[Supplied entries Boundary: Start]

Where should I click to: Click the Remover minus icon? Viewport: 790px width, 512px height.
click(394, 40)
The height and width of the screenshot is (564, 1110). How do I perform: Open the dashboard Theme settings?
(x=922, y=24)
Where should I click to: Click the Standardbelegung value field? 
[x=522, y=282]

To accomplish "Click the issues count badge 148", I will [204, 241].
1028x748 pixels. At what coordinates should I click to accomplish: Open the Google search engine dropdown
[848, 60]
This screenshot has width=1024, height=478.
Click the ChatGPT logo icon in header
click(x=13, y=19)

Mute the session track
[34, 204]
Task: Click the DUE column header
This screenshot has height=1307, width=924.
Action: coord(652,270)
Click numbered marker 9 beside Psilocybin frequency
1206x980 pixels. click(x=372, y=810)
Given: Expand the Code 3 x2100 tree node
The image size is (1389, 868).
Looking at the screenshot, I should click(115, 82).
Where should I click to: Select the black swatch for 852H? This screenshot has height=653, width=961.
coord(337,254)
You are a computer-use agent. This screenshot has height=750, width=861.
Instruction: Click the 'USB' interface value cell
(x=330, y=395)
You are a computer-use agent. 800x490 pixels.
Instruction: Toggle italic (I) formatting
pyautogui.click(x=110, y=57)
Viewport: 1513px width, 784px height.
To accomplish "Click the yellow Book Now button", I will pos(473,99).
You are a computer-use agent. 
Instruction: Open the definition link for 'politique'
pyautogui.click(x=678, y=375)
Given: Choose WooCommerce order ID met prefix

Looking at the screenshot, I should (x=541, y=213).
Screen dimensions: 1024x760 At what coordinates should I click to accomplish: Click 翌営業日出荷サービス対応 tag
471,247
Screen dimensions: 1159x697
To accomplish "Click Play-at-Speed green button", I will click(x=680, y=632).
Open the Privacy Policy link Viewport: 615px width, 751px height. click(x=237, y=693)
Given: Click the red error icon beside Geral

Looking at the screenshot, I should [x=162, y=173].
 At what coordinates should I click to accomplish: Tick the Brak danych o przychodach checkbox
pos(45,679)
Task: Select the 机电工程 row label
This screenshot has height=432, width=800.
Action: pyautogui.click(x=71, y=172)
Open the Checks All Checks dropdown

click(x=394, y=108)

[Supplied entries Boundary: End]

> _Your instructions_
Using the records, find how many lines include the string "agent" and report that number alone.

> _Response box_
3